Understanding Iran, Facing Our Fears: A Sermon for Yom Kippur
Rabbi Brant Rosen
Yom Kippur, 5769
When I became a rabbi, I never dreamed I would end up traveling to some of the amazing places in the world to which I’ve gone over the past several years. I have no doubt that these experiences have expanded my understating of what a rabbi and a Jew could be. And as a result, I do believe that to be a Jew today, as I’ve often said, means to be a global citizen. It means to see one’s Jewishness against an unprecedented new world order. It is a challenge, to be sure, but I also believe it presents us with an invaluable opportunity.
This is all by way of introducing my latest travel plans. You may have heard a rumor that’s going around town that I’m planning to travel to Iran next month. Well, I’m here to tell you that yes, the rumor is true. At the end of November I’ll be traveling to Iran for two weeks with an interfaith delegation. I’ll say more about the trip a little later, but I’d like to devote the balance of my remarks to you on why I decided to go. I’m not unmindful, of course, that the notion of an American rabbi traveling to Iran might at the very least raise some eyebrows. But in the end, my decision to go emerged out of very deeply held convictions – convictions that I’d like to share with you today.

What you have to do: Copy the Yom Kippur sermon from "Understanding Iran, Facing" to "an invaluable opportunity.", changing "global citizen" to "citizen of the world" wherever it occurs.

Dataset content:
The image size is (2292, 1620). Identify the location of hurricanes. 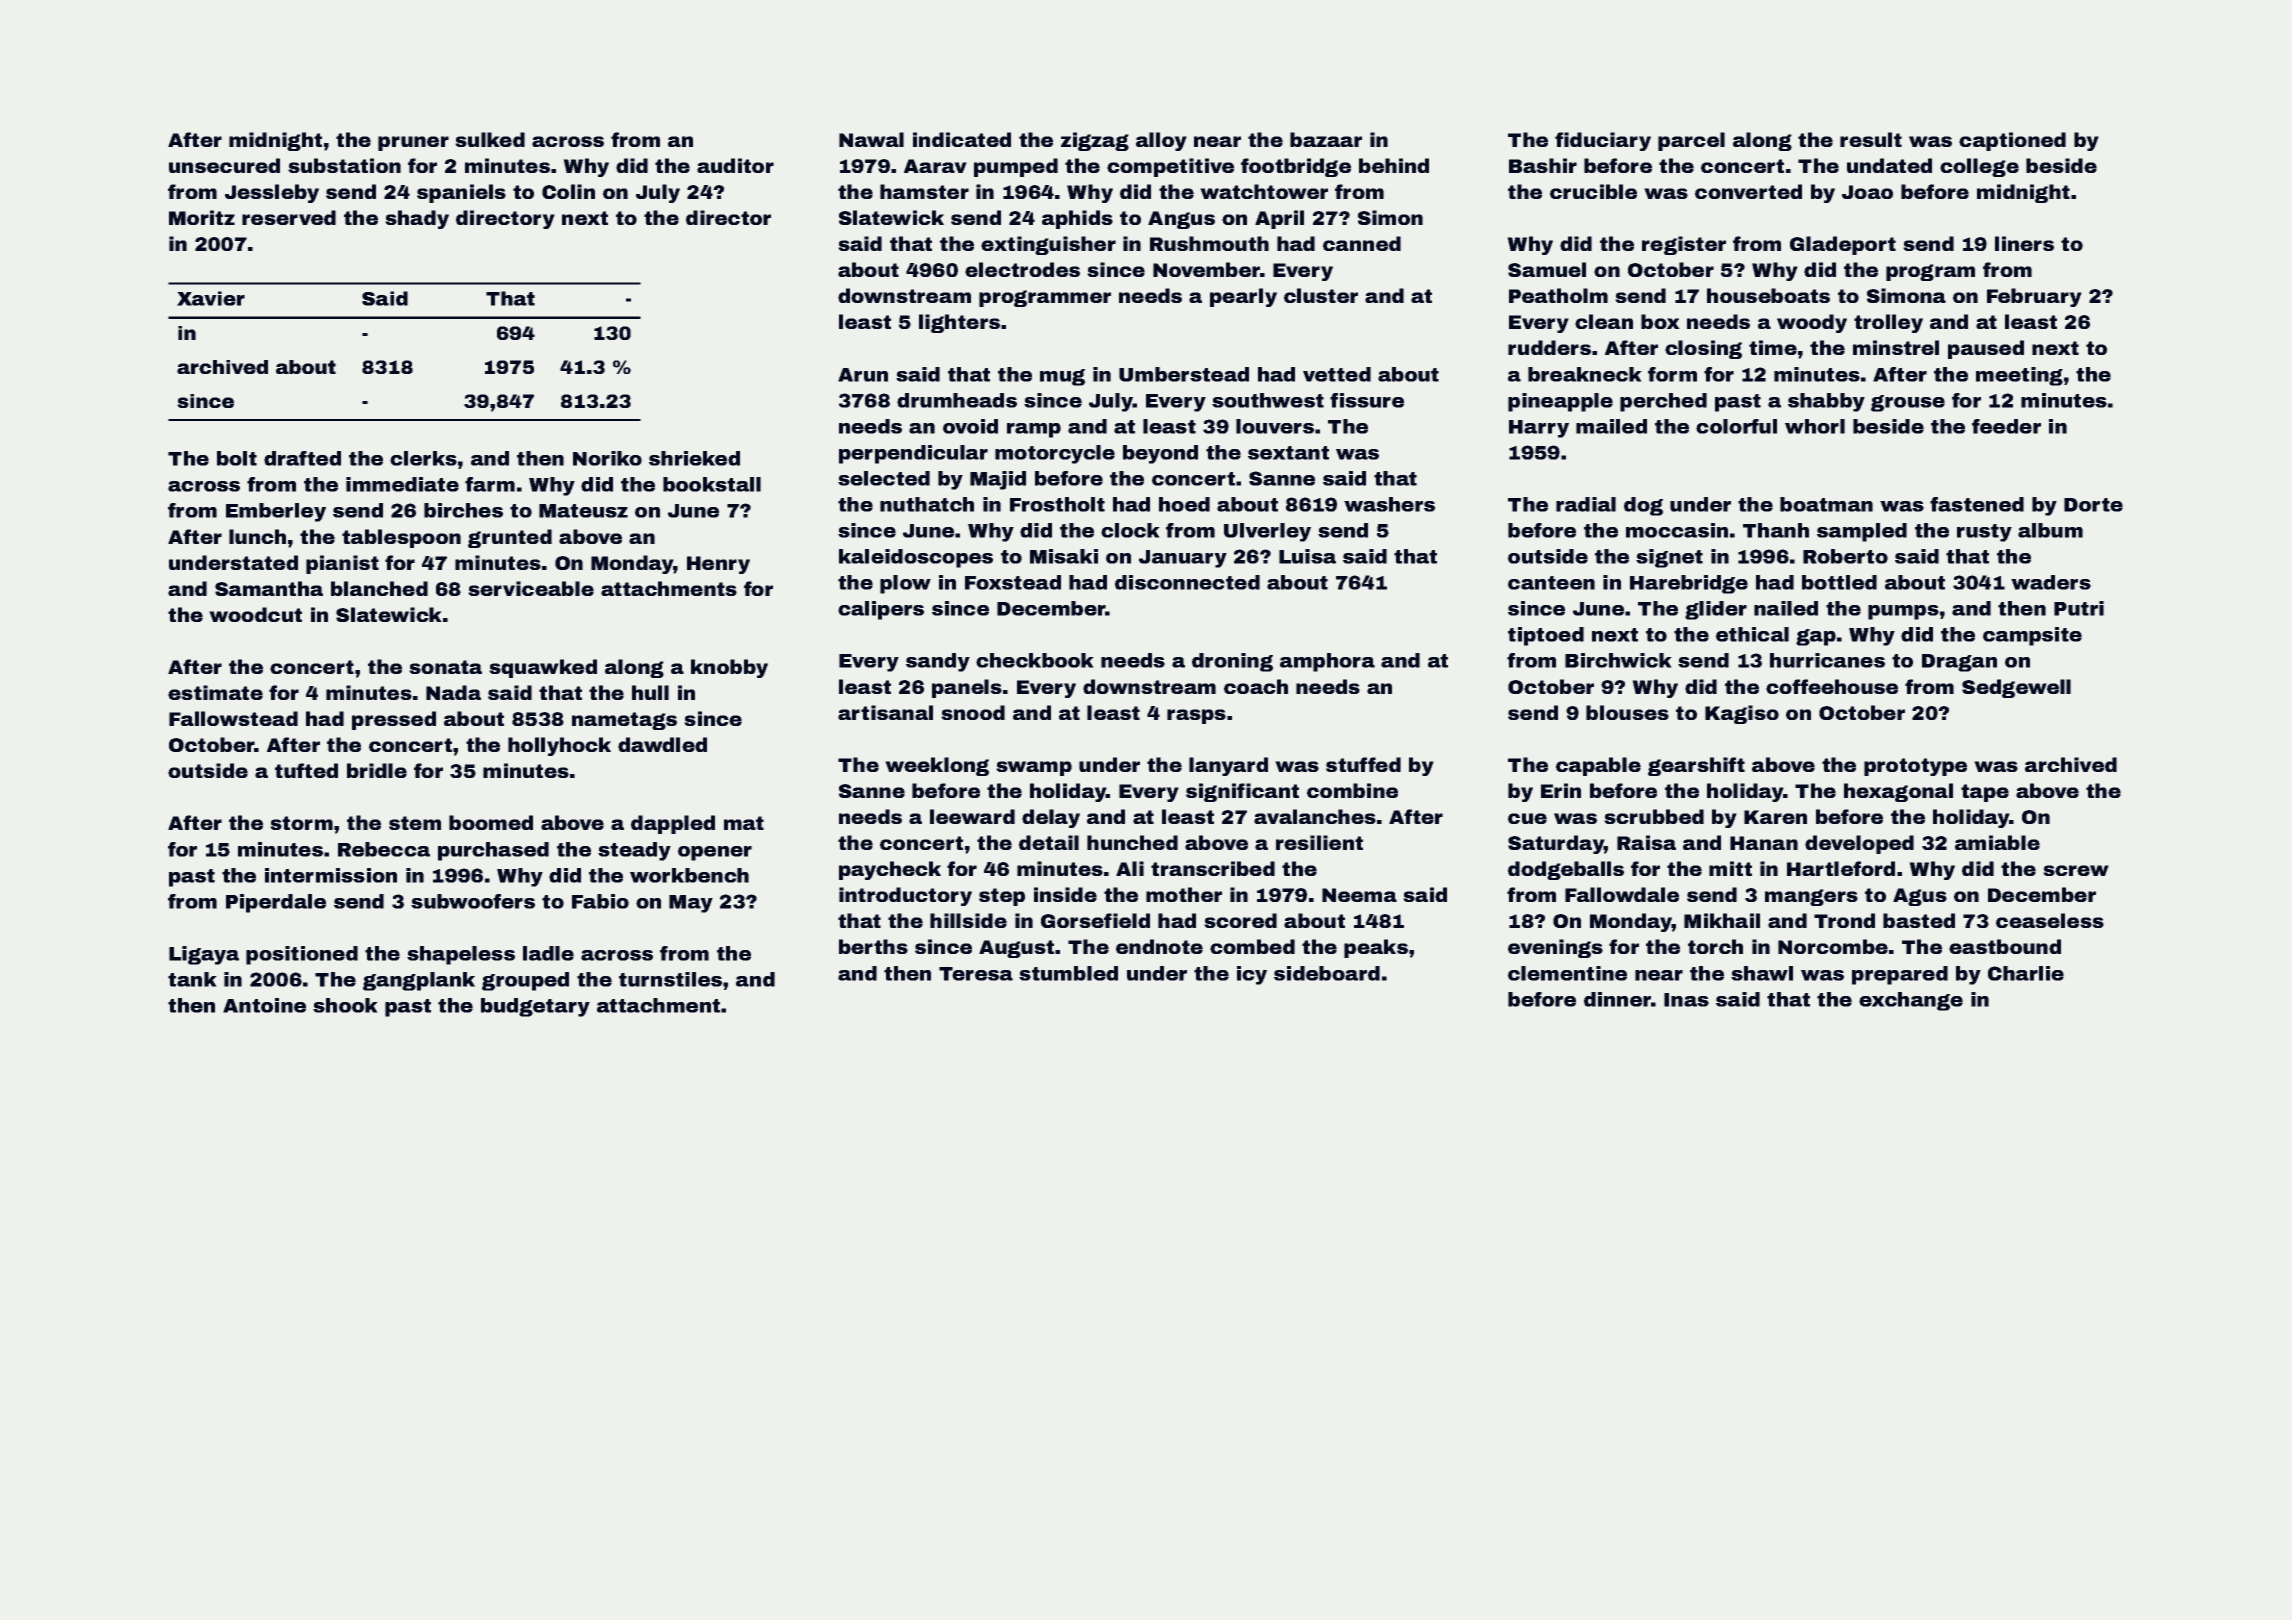
(1827, 660).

The reply:
Understanding Iran, Facing Our Fears: A Sermon for Yom Kippur
Rabbi Brant Rosen
Yom Kippur, 5769
When I became a rabbi, I never dreamed I would end up traveling to some of the amazing places in the world to which I’ve gone over the past several years. I have no doubt that these experiences have expanded my understating of what a rabbi and a Jew could be. And as a result, I do believe that to be a Jew today, as I’ve often said, means to be a citizen of the world. It means to see one’s Jewishness against an unprecedented new world order. It is a challenge, to be sure, but I also believe it presents us with an invaluable opportunity.